On risque, hélas! dès qu’on quitte sa belle,
D’être cocu deux ou trois fois par jour.
Le preux Chandos à peine avait la joie
De s’ébaudir sur sa nouvelle proie,
Que tout à coup Jeanne de rang en rang
Porte la mort, et fait couler le sang.
De Débora la redoutable lance
Perce Dildo si fatal à la France,
Lui qui pilla les trésors de Clairvaux,
Et viola les soeurs de Fontevraux.
D’un coup nouveau les deux yeux elle crève
A Fonkinar, digne d’aller en Grève.
Cet impudent, né dans les durs climats
De l’Hibernie, au milieu des frimas,
Depuis trois ans faisait l’amour en France,
Comme un enfant de Rome ou de Florence.
Elle terrasse et milord Halifax,
Et son cousin l’impertinent Borax,
Et Midarblou qui renia son père,
Et Bartonay qui fit cocu son frère.
A son exemple on ne voit chevalier,
Il n’est gendarme, il n’est bon écuyer,
Qui dix Anglais n’enfile de sa lance.
La mort les suit, la terreur les devance:
On croyait voir en ce moment affreux
Un dieu puissant qui combat avec eux.
Parmi le bruit de l’horrible tempête,
Frère Lourdis criait à pleine tête:
« Elle est pucelle, Anglais, frémissez tous;
C’est saint Denis qui l’arme contre vous;
Elle est pucelle, elle a fait des miracles;
Contre son bras vous n’avez point d’obstacles;
Vite à genoux, excréments d’Albion,
Demandez-lui sa bénédiction. »
Le fier Talbot, écumant de colère,
Incontinent fait empoigner le frère;
On vous le lie, et le moine content,
Sans s’émouvoir, continuait criant:
« Je suis martyr; Anglais, il faut me croire;
Elle est pucelle; elle aura la victoire. »

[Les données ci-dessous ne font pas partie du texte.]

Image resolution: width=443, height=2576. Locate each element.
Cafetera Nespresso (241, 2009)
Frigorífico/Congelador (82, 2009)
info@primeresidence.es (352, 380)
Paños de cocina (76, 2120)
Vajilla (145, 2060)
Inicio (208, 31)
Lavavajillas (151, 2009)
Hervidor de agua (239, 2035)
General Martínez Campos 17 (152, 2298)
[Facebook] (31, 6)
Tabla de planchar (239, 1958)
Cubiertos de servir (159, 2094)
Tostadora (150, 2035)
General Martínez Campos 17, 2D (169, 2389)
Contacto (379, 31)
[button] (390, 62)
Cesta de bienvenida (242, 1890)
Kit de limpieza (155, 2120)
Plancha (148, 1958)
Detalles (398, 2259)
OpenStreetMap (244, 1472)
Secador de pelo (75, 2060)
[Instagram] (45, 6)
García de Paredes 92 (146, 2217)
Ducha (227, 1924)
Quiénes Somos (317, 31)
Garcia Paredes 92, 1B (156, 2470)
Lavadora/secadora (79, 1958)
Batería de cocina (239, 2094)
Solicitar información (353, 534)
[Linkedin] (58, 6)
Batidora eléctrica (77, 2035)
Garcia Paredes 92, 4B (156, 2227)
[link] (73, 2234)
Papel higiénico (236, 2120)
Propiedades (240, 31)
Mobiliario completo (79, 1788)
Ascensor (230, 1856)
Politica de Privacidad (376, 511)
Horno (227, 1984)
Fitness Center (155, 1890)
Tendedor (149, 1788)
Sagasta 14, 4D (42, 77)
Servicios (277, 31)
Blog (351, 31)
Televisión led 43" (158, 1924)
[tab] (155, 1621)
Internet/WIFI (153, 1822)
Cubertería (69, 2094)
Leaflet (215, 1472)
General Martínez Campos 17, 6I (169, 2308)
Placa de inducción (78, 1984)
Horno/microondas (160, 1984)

L’homme est crédule, et dans son faiblecoeur
Tout est reçu; c’est une molle argile.
Mais que surtout il paraît bien facile
De nous surprendre et de nous faire peur!
Du bon Lourdis le discours extatique
Fit plus d’effet sur le coeur des soldats
Que l’amazone et sa troupe héroïque
N’en avaient fait par l’effort de leurs bras.

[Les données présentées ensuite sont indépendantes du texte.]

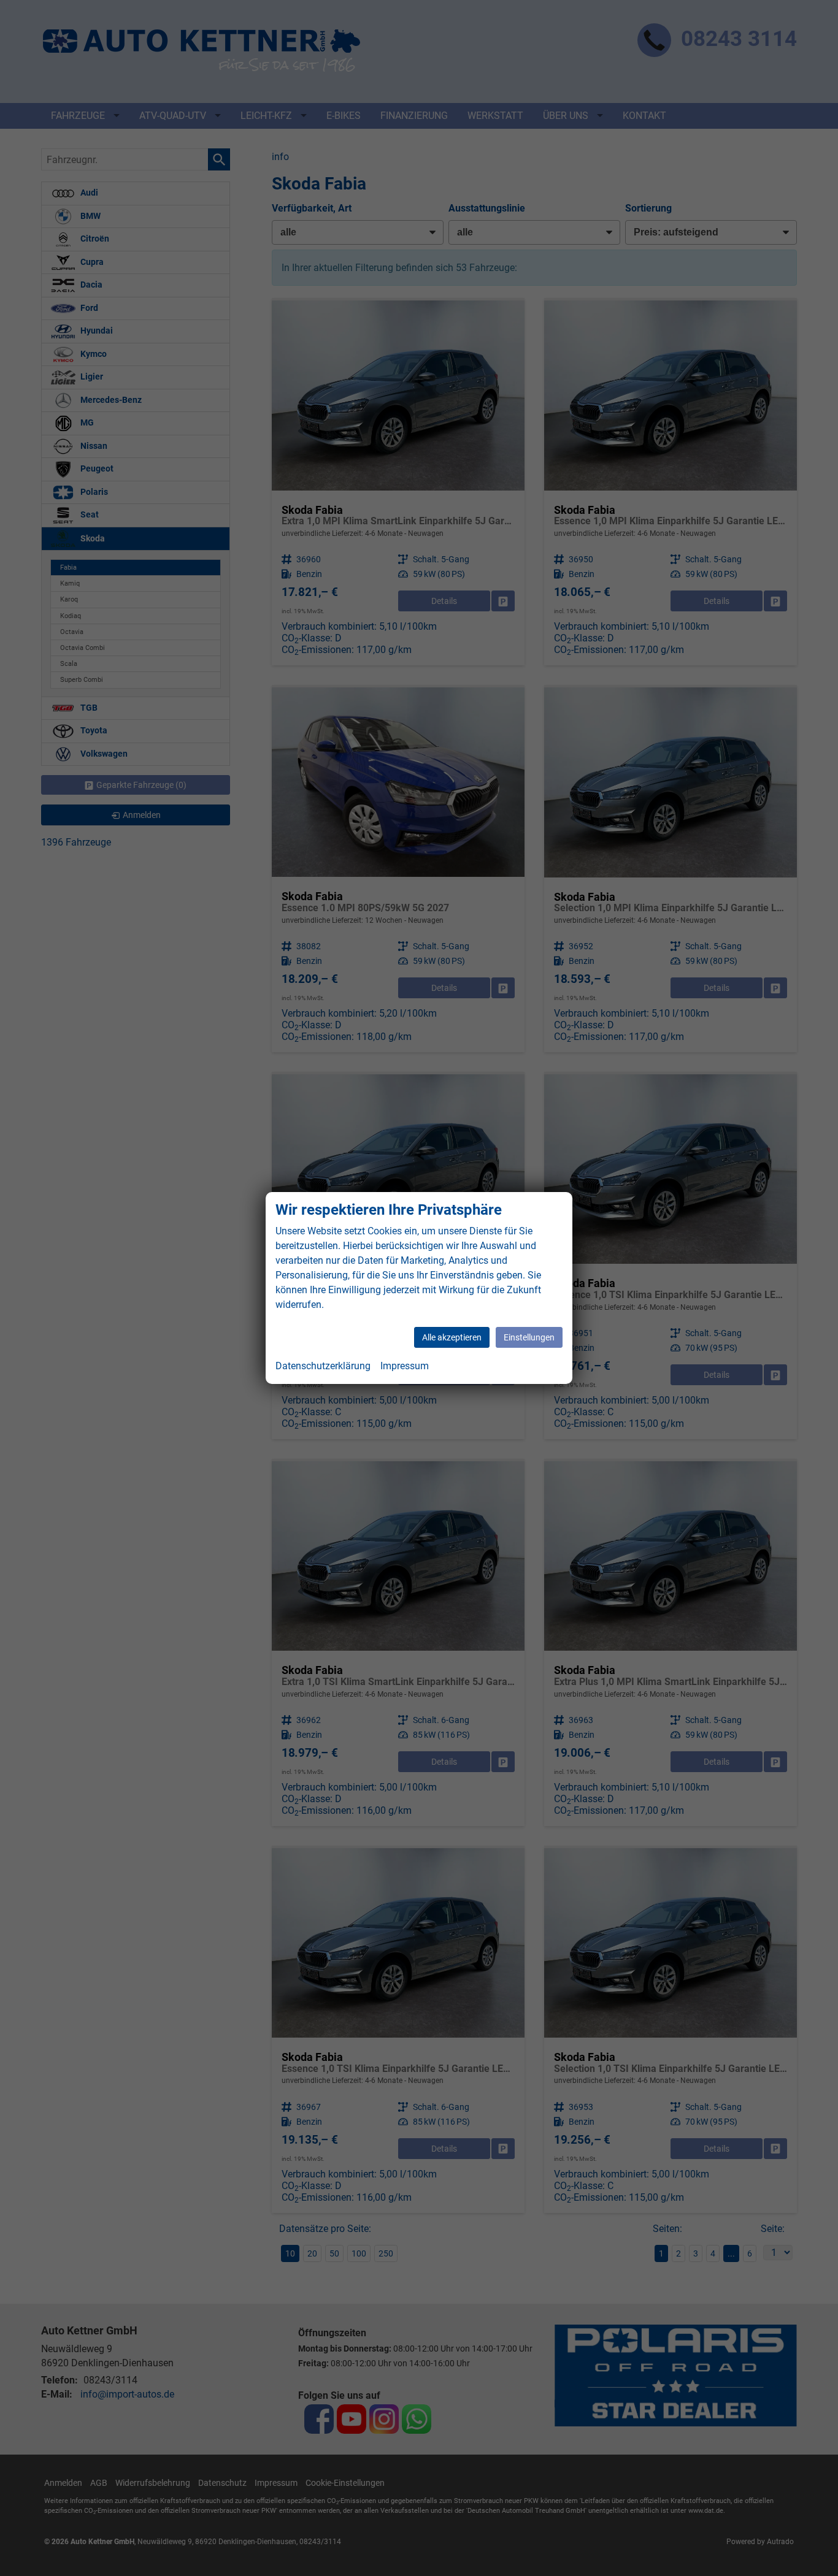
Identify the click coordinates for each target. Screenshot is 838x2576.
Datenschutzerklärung (323, 1366)
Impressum (404, 1366)
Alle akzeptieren (452, 1337)
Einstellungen (529, 1337)
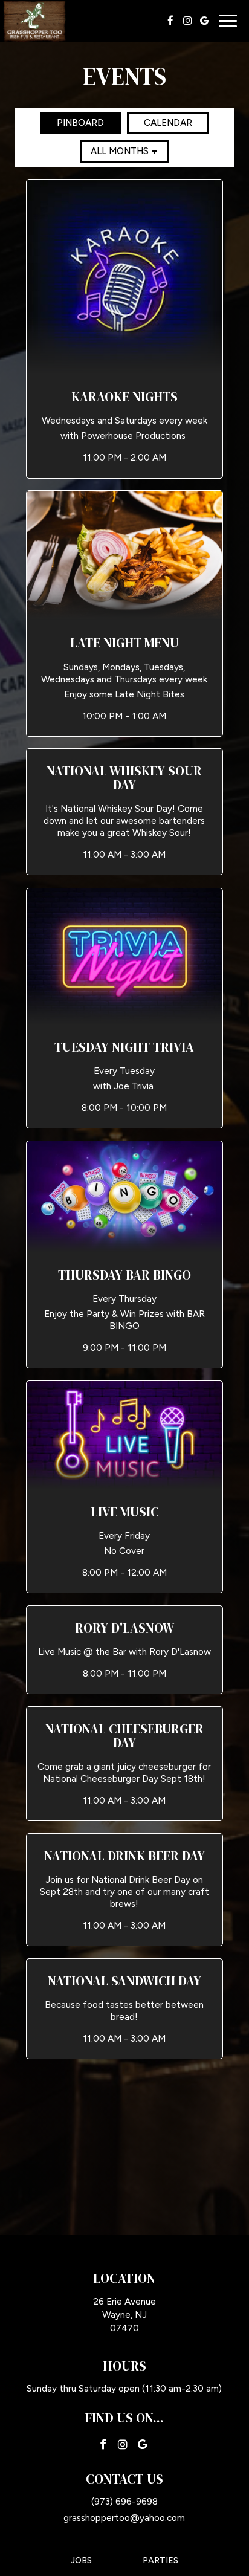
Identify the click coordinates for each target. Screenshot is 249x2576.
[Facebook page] (170, 20)
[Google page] (204, 20)
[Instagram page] (187, 20)
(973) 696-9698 (124, 2501)
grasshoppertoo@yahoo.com (124, 2517)
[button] (124, 328)
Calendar (159, 122)
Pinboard (72, 122)
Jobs (81, 2560)
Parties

Ce vieil instinct qui fait croire aux prodiges,
L’esprit d’erreur, le trouble, les vertiges,
La froide crainte, et les illusions,
Ont fait tourner la tête des Bretons.
De ces Bretons la nation hardie
Avait alors peu de philosophie;
Maints chevaliers étaient des esprits lourds
Les beaux esprits ne sont que de nos jours.
Le preux Chandos, toujours plein d’assurance,
Criait aux siens: « Conquérants de la France,
Marchez à droite. » Il dit, et dans l’instant
On tourne à gauche, et l’on fuit en jurant.

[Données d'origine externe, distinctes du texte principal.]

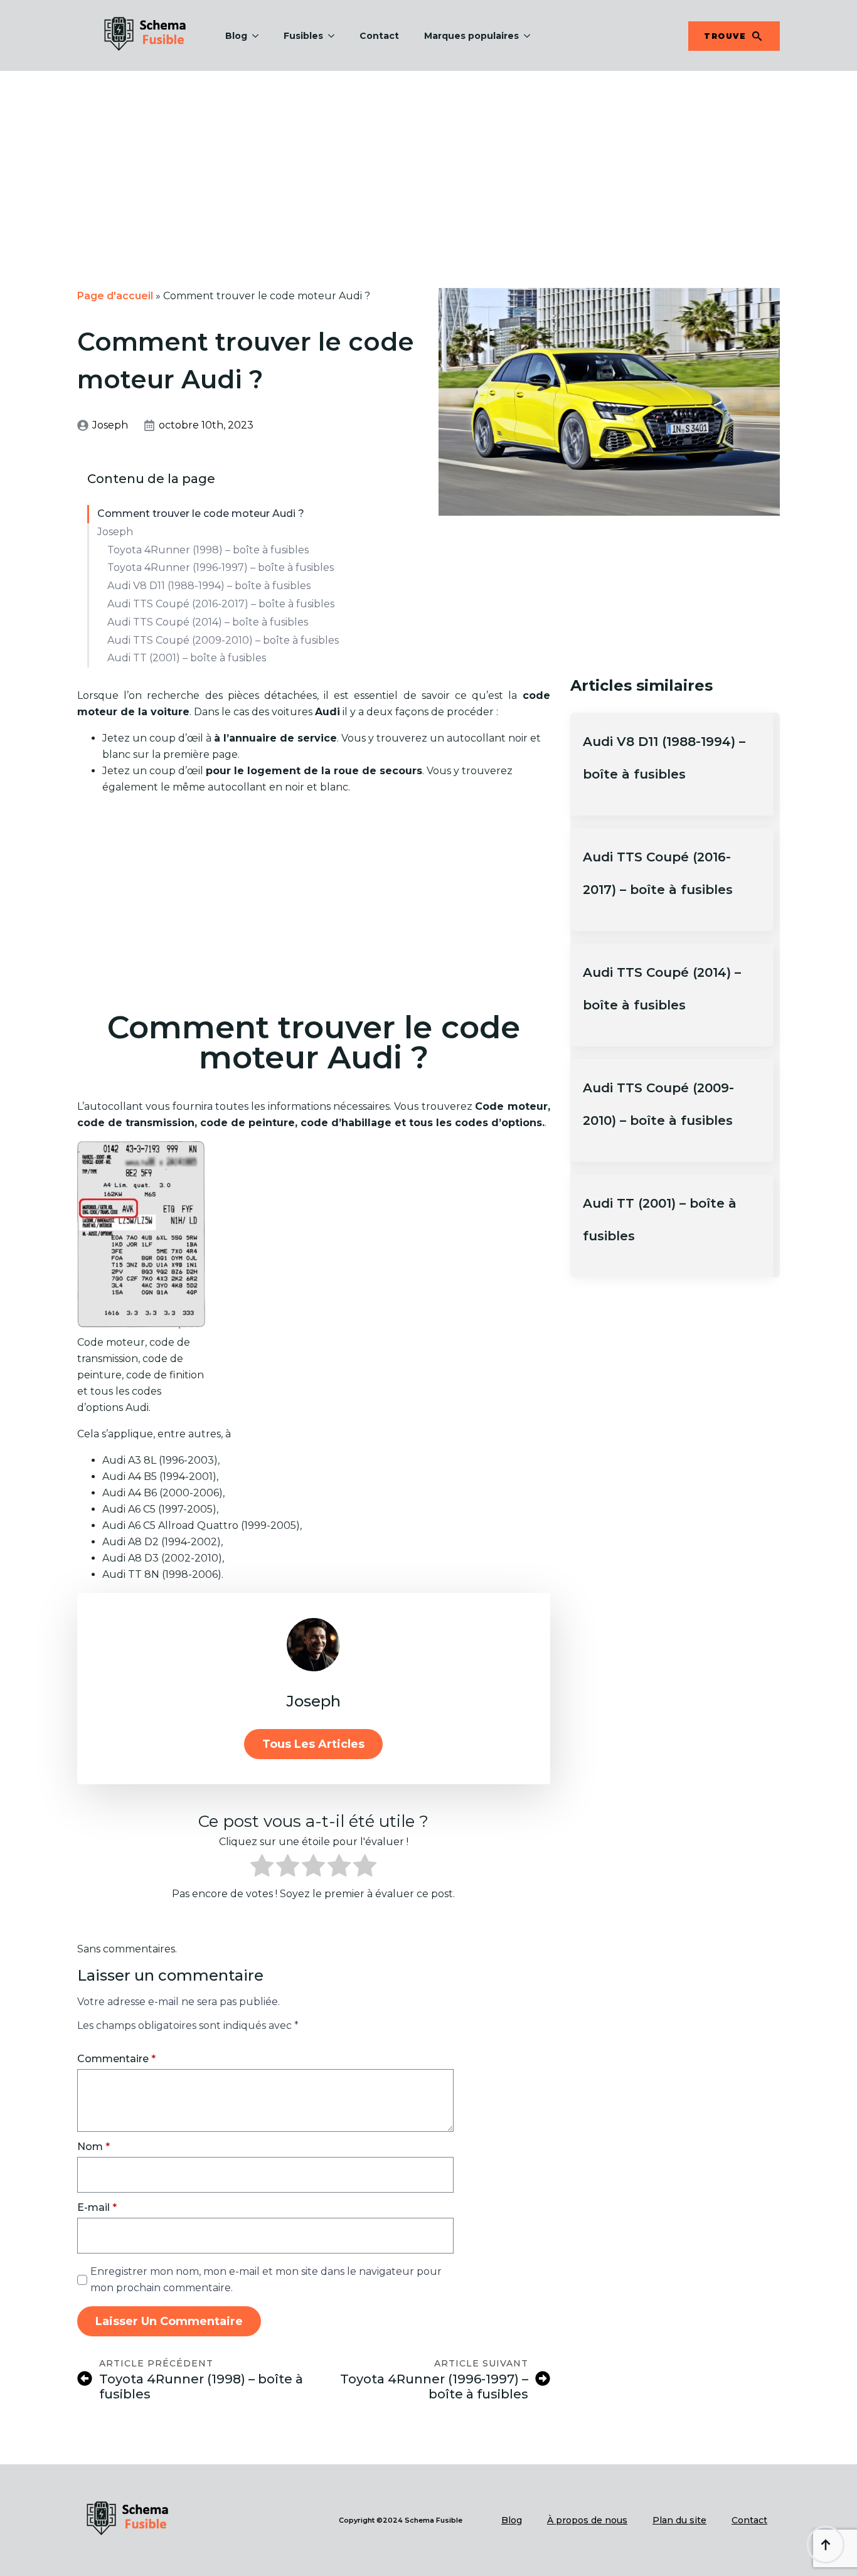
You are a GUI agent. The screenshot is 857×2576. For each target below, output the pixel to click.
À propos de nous (587, 2520)
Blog (236, 35)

Ainsi jadis dans ces plaines fécondes
Que de l’Euphrate environnent les ondes,
Quand des humains l’orgueil capricieux
Voulut bâtir près des voûtes des cieux,
Dieu, ne voulant d’un pareil voisinage,
En cent jargons transmua leur langage.
Sitôt qu’un d’eux à boire demandait,
Plâtre ou mortier d’abord on lui donnait;
Et cette gent, de qui Dieu se moquait,
Se sépara, laissant là son ouvrage.
On sait bientôt aux remparts d’Orléans
Ce grand combat contre les assiégeants:
La Renommée y vole à tire d’aile,
Et va prônant le nom de la Pucelle.
Vous connaissez l’impétueuse ardeur
De nos Français; ces fous sont pleins d’honneur:
Ainsi qu’au bal ils vont tous aux batailles.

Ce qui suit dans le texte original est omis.